Appell von BÜNDNIS 90/DIE GRÜNEN Niederkassel – anlässlich des 85. Jahrestages der Reichspogromnacht 1938

Vor 85 Jahren brannten überall in Deutschland die Synagogen. Juden wurden systematisch gejagt, gedemütigt, unter Gelächter in den Tod getrieben. Jüdische Einrichtungen und Wohnungen wurden zerstört, Geschäfte niedergebrannt. So auch in Niederkassel. Niederkasseler Bürger und Bürgerinnen hatten sich, wie der größte Teil der deutschen Bevölkerung, in einen fürchterlichen Mob verwandelt. Unter Gejohle machte er mit bei dem Terror gegen die jüdischen Mitmenschen. An diese Reichspogromnacht 1938 wird an vielen Orten in Deutschland erinnert. In Niederkassel lädt der Arbeitskreis Synagoge Mondorf unter der Schirmherrschaft der Stadt Niederkassel zu einer Gedenkveranstaltung am Donnerstag, 9.11.2023, um 19 Uhr in die Maria-Magdalena-Kirche, Oberstraße 205 in Rheidt ein.

Das Gedenken und die Erinnerung an den 9. November 1938 sind wichtiger denn je! Als Vorbote des Holocaust wurde damals staatlich organisiert, befördert und geduldet die gesamte jüdische Bevölkerung zur Verfolgung frei gegeben. Die überwältigende Mehrheit der Deutschen folgte, befallen von dem lange zuvor gesäten kollektiven Wahn, die Juden seien an allem schuld.

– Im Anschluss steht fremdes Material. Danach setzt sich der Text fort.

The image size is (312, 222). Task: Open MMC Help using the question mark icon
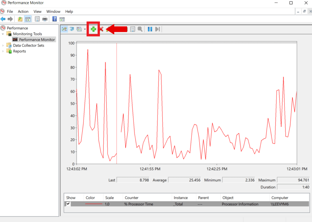(54, 19)

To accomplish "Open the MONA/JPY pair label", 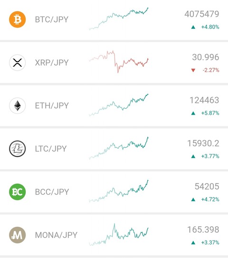I will click(56, 235).
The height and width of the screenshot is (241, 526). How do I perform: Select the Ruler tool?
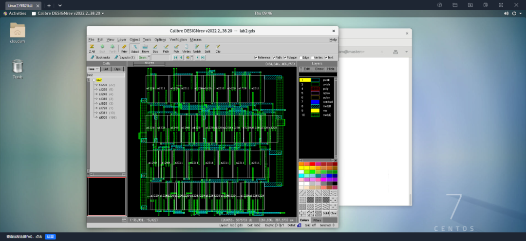124,48
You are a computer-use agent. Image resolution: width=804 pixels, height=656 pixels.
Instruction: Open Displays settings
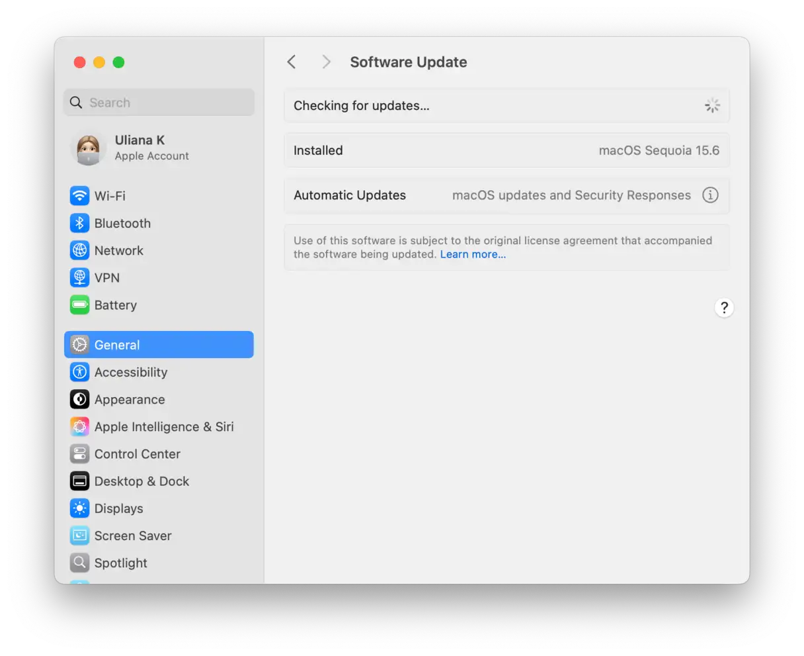coord(118,508)
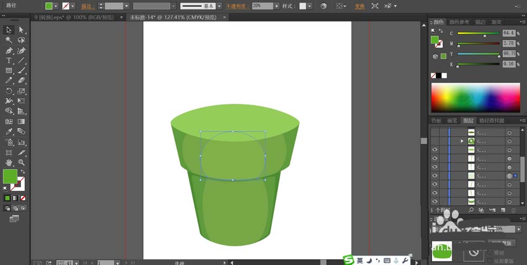Select the Pen tool

[9, 51]
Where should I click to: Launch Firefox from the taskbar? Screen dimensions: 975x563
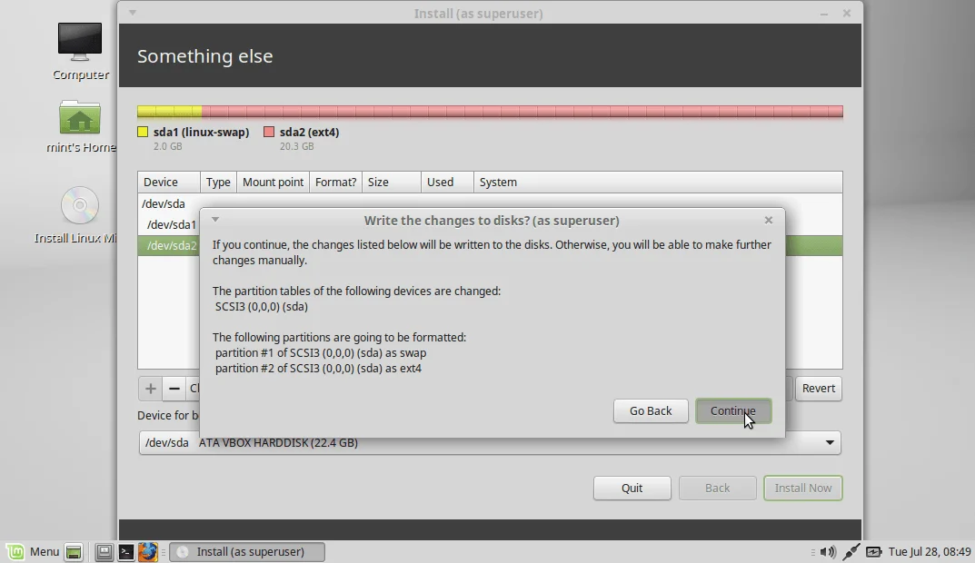coord(147,551)
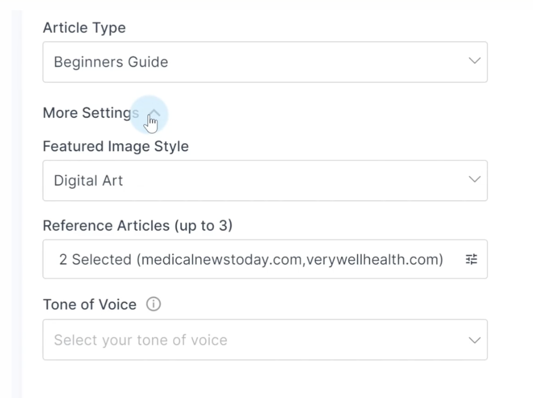This screenshot has width=533, height=398.
Task: Click the Article Type field label
Action: tap(84, 28)
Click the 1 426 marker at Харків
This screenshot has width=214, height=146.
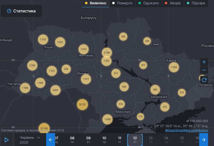pyautogui.click(x=174, y=67)
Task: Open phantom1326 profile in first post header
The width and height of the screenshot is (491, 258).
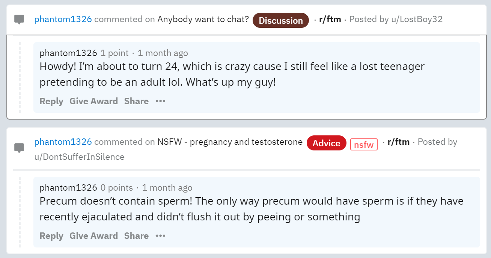Action: point(63,19)
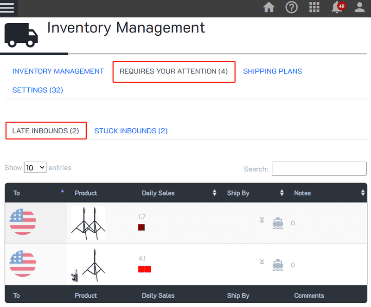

Heute sind es wieder insbesondere unsere jüdischen Mitbürger, die zur Zielscheibe von Wut, Hass und Schuldzuweisungen werden. Juden und Jüdinnen werden in Deutschland wieder bedroht und sind ihres Lebens nicht sicher. Heute führen die Terrormilizen des Hamas wieder einen Krieg gegen Israel. Viele Staaten wollen Israel auslöschen. Das Existenzrecht des Staates Israel wird in Frage gestellt, ihres sicheren Zufluchtsortes, wenn das ungefährdete Leben in Deutschland und anderswo für Juden und Jüdinnen nicht mehr möglich wäre.

Stimmen sind laut geworden, die die Geschichte des Holocaust vergessen wollen. Verharmlosung und Relativierung sind weit verbreitet. Natürlich sei es schlimm gewesen, aber wir hätten auch gelitten.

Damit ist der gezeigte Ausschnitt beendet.